Exome Sequencing in Hospitalized Chronically ill Children- a Case Series

Introduction: Data regarding utility of exome sequencing in non-critical children hospitalized with unexplained persistent symptoms is limited.

Methods: Singleton whole exome sequencing (WES) for in-patients detected by primary physicians and a medical geneticist at a tertiary pediatric hospital. Criteria included prolonged hospitalization due to symptoms suggestive of a genetic syndrome; bone marrow failure or severe growth delay prior to treatment decisions.
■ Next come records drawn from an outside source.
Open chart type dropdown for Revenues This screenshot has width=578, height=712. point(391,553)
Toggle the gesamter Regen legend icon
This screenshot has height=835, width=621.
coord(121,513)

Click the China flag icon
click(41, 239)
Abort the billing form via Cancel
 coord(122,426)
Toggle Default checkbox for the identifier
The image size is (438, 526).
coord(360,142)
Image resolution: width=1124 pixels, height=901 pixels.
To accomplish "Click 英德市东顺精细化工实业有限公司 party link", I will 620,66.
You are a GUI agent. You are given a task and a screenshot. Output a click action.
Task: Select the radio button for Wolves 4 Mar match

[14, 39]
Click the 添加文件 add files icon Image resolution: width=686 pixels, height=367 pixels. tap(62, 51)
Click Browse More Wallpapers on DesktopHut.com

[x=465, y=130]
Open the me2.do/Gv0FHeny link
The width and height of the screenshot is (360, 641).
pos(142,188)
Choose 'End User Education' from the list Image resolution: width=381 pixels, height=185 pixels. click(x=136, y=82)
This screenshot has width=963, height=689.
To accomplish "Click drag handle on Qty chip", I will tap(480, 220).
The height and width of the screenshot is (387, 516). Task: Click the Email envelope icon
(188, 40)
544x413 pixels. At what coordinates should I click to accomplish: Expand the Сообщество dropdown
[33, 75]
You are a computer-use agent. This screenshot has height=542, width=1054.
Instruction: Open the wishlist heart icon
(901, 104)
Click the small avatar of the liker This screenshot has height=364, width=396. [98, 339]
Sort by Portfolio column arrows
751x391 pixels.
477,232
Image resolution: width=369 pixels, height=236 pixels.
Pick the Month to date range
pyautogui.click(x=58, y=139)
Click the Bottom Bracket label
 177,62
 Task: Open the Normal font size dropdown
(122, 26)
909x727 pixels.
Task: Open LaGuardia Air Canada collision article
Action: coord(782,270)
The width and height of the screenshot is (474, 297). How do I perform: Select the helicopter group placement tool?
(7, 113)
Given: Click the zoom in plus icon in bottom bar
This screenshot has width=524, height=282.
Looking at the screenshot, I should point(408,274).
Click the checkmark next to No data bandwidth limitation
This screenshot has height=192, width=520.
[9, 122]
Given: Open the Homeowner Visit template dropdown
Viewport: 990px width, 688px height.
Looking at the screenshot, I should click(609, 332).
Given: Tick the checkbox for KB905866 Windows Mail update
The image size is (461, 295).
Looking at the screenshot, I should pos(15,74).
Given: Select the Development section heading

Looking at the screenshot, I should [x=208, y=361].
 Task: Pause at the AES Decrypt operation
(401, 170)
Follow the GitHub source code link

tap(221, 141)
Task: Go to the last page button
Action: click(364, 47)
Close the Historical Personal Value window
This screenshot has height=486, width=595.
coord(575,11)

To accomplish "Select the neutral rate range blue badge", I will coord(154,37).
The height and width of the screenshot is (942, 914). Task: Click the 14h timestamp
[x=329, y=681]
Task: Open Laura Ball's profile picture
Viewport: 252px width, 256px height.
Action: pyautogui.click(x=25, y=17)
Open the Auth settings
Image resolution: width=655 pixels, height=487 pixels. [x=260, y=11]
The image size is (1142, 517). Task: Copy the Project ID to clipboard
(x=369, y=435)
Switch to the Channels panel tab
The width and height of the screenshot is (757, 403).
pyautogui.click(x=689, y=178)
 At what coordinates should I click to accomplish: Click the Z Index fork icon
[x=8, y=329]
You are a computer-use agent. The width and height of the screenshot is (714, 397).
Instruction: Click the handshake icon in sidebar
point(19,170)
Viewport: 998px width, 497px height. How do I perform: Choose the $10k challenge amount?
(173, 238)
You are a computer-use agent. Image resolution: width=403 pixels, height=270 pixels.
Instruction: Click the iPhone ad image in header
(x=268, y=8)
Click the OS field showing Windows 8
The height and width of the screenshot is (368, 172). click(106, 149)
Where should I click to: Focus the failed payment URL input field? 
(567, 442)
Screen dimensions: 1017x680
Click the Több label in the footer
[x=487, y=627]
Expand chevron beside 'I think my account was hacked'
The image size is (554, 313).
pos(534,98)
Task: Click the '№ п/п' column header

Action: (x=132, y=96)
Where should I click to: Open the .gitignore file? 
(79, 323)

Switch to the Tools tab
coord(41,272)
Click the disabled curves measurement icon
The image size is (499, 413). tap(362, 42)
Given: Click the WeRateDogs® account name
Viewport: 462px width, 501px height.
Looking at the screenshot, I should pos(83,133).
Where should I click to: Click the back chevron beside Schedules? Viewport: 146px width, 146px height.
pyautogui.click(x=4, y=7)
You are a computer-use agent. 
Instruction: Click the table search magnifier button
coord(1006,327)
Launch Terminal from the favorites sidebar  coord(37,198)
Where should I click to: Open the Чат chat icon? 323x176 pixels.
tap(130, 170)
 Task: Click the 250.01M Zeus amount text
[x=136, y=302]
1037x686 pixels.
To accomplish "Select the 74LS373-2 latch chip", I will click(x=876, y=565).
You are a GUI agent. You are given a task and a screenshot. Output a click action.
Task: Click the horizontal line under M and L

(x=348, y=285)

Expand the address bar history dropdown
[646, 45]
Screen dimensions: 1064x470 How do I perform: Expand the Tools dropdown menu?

Results: Twelve children (January-December 2021, age range 4 days-13 years) were selected for in-house singleton WES. Admitting departments included neonatal and pediatric intensive care and general pediatrics. Phenotypes (10/12) included white matter and gastrointestinal abnormalities (1), febrile encephalopathy and prior retinal detachment (1), osteopetrosis (2), refractory epilepsy (1), multiple fractures (1), syndromic failure to thrive (2) and suspected Diamond Blackfan Anemia (2).

WES was diagnostic in 8/12 (5 pathogenic, 3 likely pathogenic) and normal in 2/12. Rapid results (4-18 days, mean 9 days) were obtained in 8/12. Diagnoses included SOX10-Waardenburg syndrome, Stickler syndrome (COL2A1), Osteopetrosis, autosomal recessive 7 & 8 (TNFRSF11A & SNX10), Developmental and Epileptic Encephalopathy 12 (PLCB1), TTC37-Trichohepatoenteric syndrome, BRAF-Cardiofasciocutaneous syndrome and ADA2 deficiency. Two additional children were heterozygote for variants of unknown significance. A child surviving ventricular fibrillation, with SCN5A and KCNH2 variants; and a child with recurrent apnea with a RET variant. WES affected in-patient management in 9/12 children.

Conclusions: WES is highly diagnostic (66%) and may affect management in hospitalized children manifesting various unexplained persistent symptoms. Further studies will characterize clinical and economic benefits of advanced rapid genomic evaluation in this patient group.